Start of Record extracts
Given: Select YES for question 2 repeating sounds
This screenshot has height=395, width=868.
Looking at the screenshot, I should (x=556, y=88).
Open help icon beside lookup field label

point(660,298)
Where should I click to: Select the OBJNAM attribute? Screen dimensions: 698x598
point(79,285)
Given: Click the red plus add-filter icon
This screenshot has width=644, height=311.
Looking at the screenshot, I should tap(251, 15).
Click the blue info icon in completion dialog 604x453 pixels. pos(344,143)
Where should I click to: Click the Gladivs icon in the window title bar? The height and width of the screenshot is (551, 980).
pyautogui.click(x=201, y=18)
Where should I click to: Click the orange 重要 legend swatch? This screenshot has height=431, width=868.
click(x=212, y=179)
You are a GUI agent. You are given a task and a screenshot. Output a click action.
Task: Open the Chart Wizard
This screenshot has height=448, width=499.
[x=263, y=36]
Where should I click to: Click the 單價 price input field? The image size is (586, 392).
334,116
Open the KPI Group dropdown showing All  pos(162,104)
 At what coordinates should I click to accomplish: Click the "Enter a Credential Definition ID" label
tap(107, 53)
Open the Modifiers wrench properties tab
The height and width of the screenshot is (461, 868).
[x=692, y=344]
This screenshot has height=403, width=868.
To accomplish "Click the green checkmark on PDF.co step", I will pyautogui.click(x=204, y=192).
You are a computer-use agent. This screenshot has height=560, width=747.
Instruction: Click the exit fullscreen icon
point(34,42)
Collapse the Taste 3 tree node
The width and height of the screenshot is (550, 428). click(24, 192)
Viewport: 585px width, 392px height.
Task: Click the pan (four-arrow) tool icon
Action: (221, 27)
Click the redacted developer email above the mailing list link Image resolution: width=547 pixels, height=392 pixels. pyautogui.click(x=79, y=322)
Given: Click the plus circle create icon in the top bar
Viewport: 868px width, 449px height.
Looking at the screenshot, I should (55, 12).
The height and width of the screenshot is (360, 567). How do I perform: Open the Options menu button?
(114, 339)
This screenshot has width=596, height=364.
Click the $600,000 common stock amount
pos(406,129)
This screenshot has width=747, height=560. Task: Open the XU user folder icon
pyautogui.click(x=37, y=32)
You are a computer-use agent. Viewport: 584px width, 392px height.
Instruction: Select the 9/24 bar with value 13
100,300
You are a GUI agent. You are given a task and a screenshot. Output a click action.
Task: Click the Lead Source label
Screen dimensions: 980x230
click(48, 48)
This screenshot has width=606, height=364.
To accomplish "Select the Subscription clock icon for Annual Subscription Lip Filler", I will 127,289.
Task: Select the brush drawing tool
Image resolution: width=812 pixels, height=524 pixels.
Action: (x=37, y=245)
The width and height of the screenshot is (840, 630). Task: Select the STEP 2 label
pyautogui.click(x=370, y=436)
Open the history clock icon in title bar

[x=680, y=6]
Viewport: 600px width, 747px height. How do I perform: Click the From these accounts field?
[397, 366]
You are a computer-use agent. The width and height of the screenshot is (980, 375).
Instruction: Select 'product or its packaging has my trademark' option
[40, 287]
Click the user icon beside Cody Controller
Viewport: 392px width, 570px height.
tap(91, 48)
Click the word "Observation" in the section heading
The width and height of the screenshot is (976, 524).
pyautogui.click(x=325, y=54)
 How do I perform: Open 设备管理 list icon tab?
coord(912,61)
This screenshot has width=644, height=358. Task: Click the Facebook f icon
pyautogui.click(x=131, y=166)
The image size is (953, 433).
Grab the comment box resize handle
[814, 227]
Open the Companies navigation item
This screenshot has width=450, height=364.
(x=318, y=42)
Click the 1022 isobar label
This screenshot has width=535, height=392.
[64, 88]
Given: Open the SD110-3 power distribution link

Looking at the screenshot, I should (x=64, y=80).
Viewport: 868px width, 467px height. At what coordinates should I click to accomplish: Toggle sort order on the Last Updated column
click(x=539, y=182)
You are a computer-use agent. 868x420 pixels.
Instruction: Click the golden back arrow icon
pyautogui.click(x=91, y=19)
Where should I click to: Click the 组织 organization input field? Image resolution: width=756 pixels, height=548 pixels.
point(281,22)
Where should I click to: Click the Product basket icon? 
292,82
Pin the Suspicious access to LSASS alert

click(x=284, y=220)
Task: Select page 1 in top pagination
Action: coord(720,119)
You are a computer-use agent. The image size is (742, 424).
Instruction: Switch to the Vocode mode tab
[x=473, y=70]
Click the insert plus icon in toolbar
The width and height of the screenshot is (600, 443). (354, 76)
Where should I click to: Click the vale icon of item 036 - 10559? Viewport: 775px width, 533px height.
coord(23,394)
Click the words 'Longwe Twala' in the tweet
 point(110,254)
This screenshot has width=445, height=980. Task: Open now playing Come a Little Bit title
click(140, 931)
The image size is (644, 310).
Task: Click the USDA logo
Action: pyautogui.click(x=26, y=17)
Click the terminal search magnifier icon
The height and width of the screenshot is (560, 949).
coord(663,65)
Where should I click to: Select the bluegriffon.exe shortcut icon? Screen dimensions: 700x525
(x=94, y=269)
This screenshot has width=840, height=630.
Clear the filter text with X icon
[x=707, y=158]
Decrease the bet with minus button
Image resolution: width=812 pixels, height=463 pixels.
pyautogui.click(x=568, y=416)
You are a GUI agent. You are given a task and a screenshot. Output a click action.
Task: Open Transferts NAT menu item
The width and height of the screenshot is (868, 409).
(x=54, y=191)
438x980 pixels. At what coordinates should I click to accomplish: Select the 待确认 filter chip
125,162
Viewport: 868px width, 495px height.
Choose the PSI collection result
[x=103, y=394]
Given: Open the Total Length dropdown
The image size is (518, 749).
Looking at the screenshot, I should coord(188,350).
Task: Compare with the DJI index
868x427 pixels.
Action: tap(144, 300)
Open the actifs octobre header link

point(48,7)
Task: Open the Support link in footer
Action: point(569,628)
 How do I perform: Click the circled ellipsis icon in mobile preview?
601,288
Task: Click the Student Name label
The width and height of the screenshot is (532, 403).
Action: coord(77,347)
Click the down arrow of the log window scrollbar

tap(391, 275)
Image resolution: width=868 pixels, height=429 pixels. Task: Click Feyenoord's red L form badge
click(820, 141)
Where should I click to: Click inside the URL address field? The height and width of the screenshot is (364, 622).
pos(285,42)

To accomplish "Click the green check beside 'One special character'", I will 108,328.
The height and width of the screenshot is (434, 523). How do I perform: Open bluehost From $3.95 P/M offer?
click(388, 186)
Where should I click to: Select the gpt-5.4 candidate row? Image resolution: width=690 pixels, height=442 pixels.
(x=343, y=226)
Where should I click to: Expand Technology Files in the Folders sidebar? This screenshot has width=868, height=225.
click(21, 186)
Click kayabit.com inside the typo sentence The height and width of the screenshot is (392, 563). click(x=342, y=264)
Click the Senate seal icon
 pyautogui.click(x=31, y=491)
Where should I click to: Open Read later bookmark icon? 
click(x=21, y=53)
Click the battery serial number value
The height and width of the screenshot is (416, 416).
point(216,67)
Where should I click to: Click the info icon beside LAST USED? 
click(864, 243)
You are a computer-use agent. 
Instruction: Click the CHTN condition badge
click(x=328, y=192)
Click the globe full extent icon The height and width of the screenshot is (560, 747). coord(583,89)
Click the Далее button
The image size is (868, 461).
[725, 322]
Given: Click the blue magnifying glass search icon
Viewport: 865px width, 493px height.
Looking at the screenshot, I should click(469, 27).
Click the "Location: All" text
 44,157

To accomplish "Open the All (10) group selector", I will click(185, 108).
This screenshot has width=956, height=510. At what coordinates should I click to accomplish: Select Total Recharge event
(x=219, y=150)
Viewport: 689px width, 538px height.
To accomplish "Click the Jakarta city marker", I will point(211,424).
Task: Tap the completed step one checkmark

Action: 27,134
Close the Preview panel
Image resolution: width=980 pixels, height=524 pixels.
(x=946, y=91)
End of Record extracts
Try it: Looking at the data above, write out exactly the lines that start at the one containing "You are a computer-use agent. 868x420 pixels." and end at the one containing "Task: Compare with the DJI index"; include both and nothing beyond.

Result of this exercise:
You are a computer-use agent. 868x420 pixels.
Instruction: Click the golden back arrow icon
pyautogui.click(x=91, y=19)
Where should I click to: Click the 组织 organization input field? Image resolution: width=756 pixels, height=548 pixels.
point(281,22)
Where should I click to: Click the Product basket icon? 
292,82
Pin the Suspicious access to LSASS alert

click(x=284, y=220)
Task: Select page 1 in top pagination
Action: coord(720,119)
You are a computer-use agent. The image size is (742, 424).
Instruction: Switch to the Vocode mode tab
[x=473, y=70]
Click the insert plus icon in toolbar
The width and height of the screenshot is (600, 443). (354, 76)
Where should I click to: Click the vale icon of item 036 - 10559? Viewport: 775px width, 533px height.
coord(23,394)
Click the words 'Longwe Twala' in the tweet
 point(110,254)
This screenshot has width=445, height=980. Task: Open now playing Come a Little Bit title
click(140, 931)
The image size is (644, 310).
Task: Click the USDA logo
Action: pyautogui.click(x=26, y=17)
Click the terminal search magnifier icon
The height and width of the screenshot is (560, 949).
coord(663,65)
Where should I click to: Select the bluegriffon.exe shortcut icon? Screen dimensions: 700x525
(x=94, y=269)
This screenshot has width=840, height=630.
Clear the filter text with X icon
[x=707, y=158]
Decrease the bet with minus button
Image resolution: width=812 pixels, height=463 pixels.
pyautogui.click(x=568, y=416)
You are a GUI agent. You are given a task and a screenshot. Output a click action.
Task: Open Transferts NAT menu item
The width and height of the screenshot is (868, 409).
(x=54, y=191)
438x980 pixels. At what coordinates should I click to accomplish: Select the 待确认 filter chip
125,162
Viewport: 868px width, 495px height.
Choose the PSI collection result
[x=103, y=394]
Given: Open the Total Length dropdown
The image size is (518, 749).
Looking at the screenshot, I should coord(188,350).
Task: Compare with the DJI index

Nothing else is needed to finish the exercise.